• [Task set]:
**1)** Answer these questions about the article on medical interpreter Cristina Perazzo, using only what the article states.
(a) What language did the young girl from Guatemala speak?
(b) In how many cases do BMC officials expect interpreters to be used this year?
(c) How many interpreters did BMC have in 1996?
**2)** Print the part of the article on Cristina Perazzo between "Perazzo pulled the" and "well as words.", inclusive.

• [Passage]:
..............................
Cristina Perazzo Is a Medical Go-Between
Breaking down language barriers to improve health care

Day in, day out, nearly 10,000 people show up at Boston University — not to go to school, but to go to work. Often unsung, their efforts make everything possible. This is one in a series of stories about jobs on campus and the people who do them.
A young girl from Guatemala, who spoke only her native Spanish, hadn’t been in the country very long when she needed to be seen at Boston Medical Center. She was assigned a male doctor. She also was assigned an interpreter.
“The doctor had to do a pelvic exam, and I could see terror in the girl’s eyes,” says her interpreter, Cristina Perazzo. “She was just so embarrassed. She whispered to me, ‘I’m a virgin.’ She was just so shy and so uncomfortable with the situation.”
Perazzo pulled the physician aside. Latina women are often very reserved about their bodies, she explained. In their cultures, it is rare for a female patient to see a male doctor. “He was grateful that I spoke up,” Perazzo says, “and we immediately found a female doctor for the girl.”
Medical interpreters like Perazzo are integral to hospitals that treat patients from different languages and cultures — which means almost every hospital in the nation these days, but especially urban ones like BMC. Besides having a solid linguistic footing, they must understand and explain medical concepts and procedures, translating nuances and cultural differences as well as words.
The need for medical interpreters has never been greater. At BMC, officials expect that interpreters will be used in 200,000 cases this year, up from 170,000 in 2006.
“The theory is that the more robust interpreter services a hospital offers, the more communities find out that they can be seen,” says Oscar Arocha, director of interpreter services at BMC. “If you have a full-time interpreter who speaks Somali, that news spreads in the Somali community.”
Interpreters are available in 18 languages at BMC, including Spanish, Chinese (both Cantonese and Mandarin), Arabic, and American Sign Language. The hospital has about 70 interpreters, on staff and freelance, compared with only 8 interpreters in 1996, according to Arocha.
..............................
• [Recorded information]:

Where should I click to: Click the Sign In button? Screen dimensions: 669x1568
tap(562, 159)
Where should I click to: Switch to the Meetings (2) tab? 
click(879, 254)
..............................
• [Answers below]:
**1)**
(a) Spanish
(b) 200,000
(c) 8

**2)**
Perazzo pulled the physician aside. Latina women are often very reserved about their bodies, she explained. In their cultures, it is rare for a female patient to see a male doctor. “He was grateful that I spoke up,” Perazzo says, “and we immediately found a female doctor for the girl.”
Medical interpreters like Perazzo are integral to hospitals that treat patients from different languages and cultures — which means almost every hospital in the nation these days, but especially urban ones like BMC. Besides having a solid linguistic footing, they must understand and explain medical concepts and procedures, translating nuances and cultural differences as well as words.